Nessuno ha mai pensato di tentare una controffensiva lanciando bufale da sinistra verso destra.  Forse perché non sarebbe politicamente corretto.
Lo stesso succede oltreoceano dove le fake news vengono sparate sempre e solo contro i democratici.
 Così, quando, qualche mese fa, ho letto su un giornale online che una trentina di psichiatri americani avevano scritto al New York Times una lettera in cui sostenevano che Donald Trump è uno psicotico, ovvero un uomo che ha una visione decisamente alterata della realtà, ho fato un salto sulla sedia. Finalmente una fake controcorrente!

Poi, per scrupolo, sono andato sul sito del NYT convinto di non trovare niente. Invece la notizia era assolutamente vera, così come, probabilmente, l’impietosa diagnosi. La direzione del vento non accenna a cambiare.

Lontano da dove

Eminenti politologi, sociologi e opinionisti assortiti, da anni ci spiegano che la civiltà occidentale è minacciata dai barbari che premono alle porte delle città.  Sono brutti, sporchi e cattivi e minacciano di mettere a ferro e fuoco i centri storici abitati da benestanti e benpensanti. I barbari in questione sarebbero i milioni di cittadini che affollano le periferie delle città grandi e piccole e le campagne.
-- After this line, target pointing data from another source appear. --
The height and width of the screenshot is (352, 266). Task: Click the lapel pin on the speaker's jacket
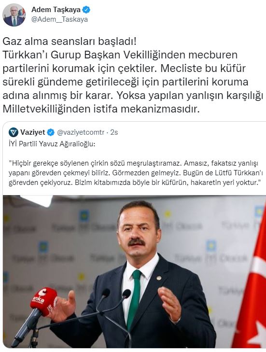pyautogui.click(x=159, y=278)
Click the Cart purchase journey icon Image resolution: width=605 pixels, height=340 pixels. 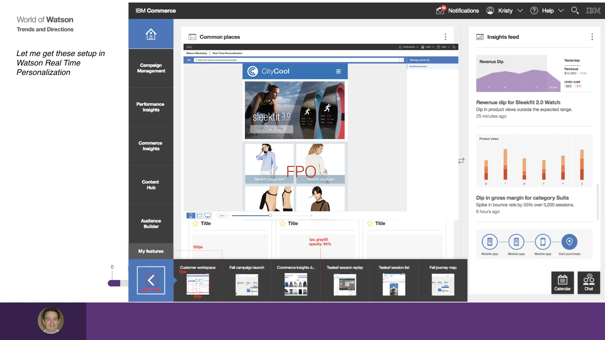[569, 242]
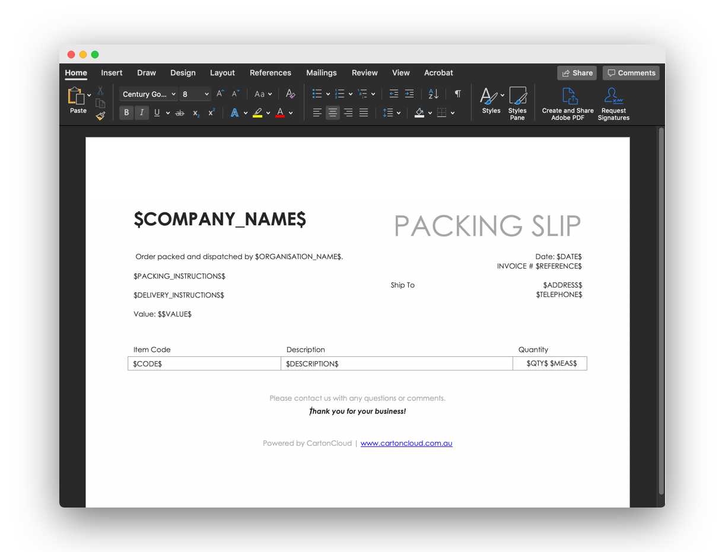
Task: Open the Styles Pane
Action: tap(517, 104)
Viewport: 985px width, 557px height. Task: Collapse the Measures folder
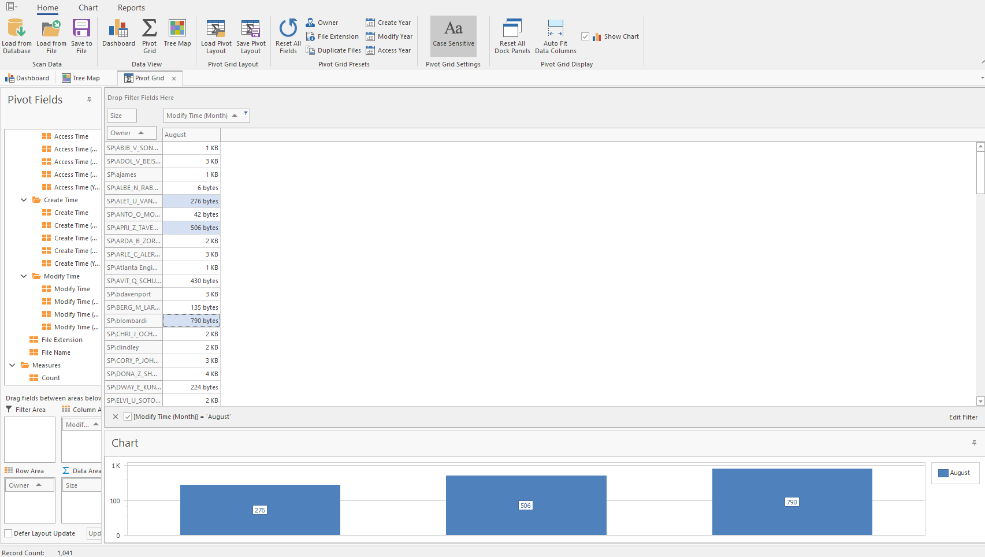[12, 365]
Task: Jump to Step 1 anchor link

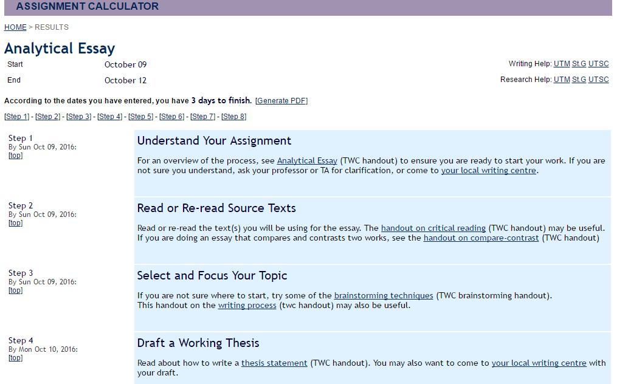Action: click(x=16, y=117)
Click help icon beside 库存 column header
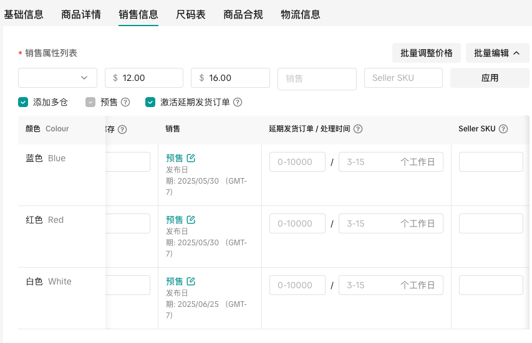The width and height of the screenshot is (532, 343). (122, 129)
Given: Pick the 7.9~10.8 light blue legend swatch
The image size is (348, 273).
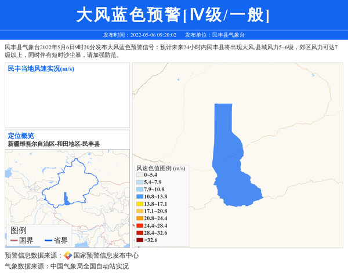Looking at the screenshot, I should point(139,190).
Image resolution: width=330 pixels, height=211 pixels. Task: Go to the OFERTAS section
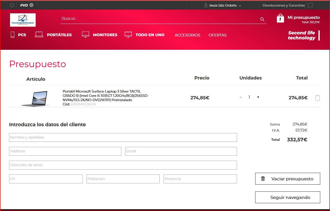pyautogui.click(x=217, y=35)
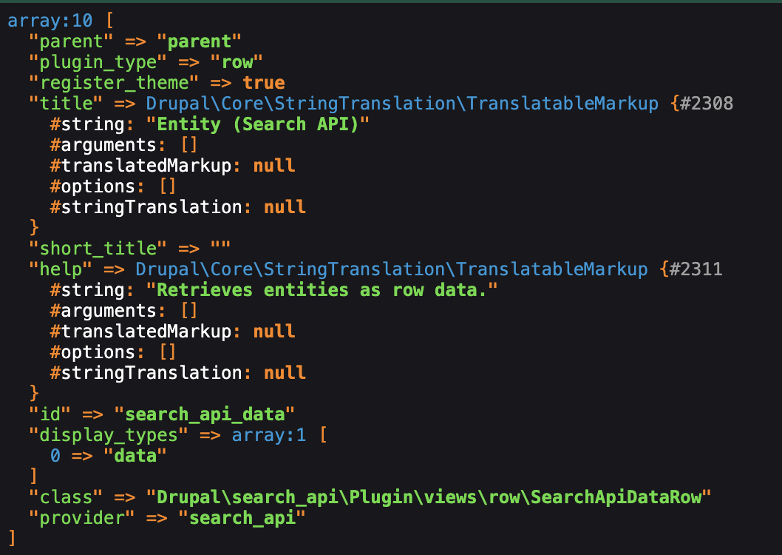Click the "row" plugin type value
Viewport: 782px width, 555px height.
(x=237, y=61)

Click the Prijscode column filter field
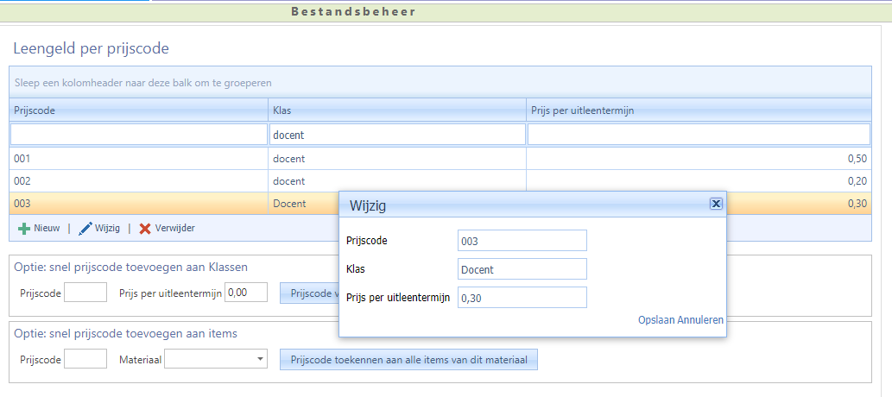(x=138, y=135)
Vale a dire tutti quelli che, negli ultimi vent’anni o più sono stati abbandonati al loro destino dalla politica.  Quelli che, una volta caduto il muro di Berlino e la prima repubblica, non hanno tardato molto ad avvertire un senso di solitudine e insicurezza. Alcuni hanno visto sparire i partiti tradizionali come la DC, il PSI ecc. Altri hanno visto il PCI, che con la sua struttura capillare, era stato vicino a loro per tanti anni, cambiare più volte nome ed indirizzo ed allontanarsi dalle periferie per avvicinarsi sempre più ai salotti buoni del centro. Cosi, sentendosi abbandonati a loro stessi e senza più precisi punti di riferimento, si sono chiusi nei loro quartieri e nelle loro case e hanno cominciato ad avere paura. Degli immigrati, della criminalità piccola e grande e della ormai cronica crisi economica. Molti di loro, non sapendo più a che santo votarsi, hanno votato per chiunque avesse una faccia nuova e nuove idee. Salvo poi rimanere delusi subito dopo.  Altri, invece, hanno sostenuto vecchi e nuovi populisti, diventando paladini della legge e dell’ordine. Del resto il loro punto di partenza non era il massimo. poiché sembrano aver sostituito l’ideologia del tempo che fu, con quanto di più grigio, ottuso e conformista possa  esistere: il regolamento condominiale.

Questo blog è un tentativo di fare luce sulle idee, sulle aspettative e sulle situazioni vissute ogni giorno da chi vive lontano dal centro.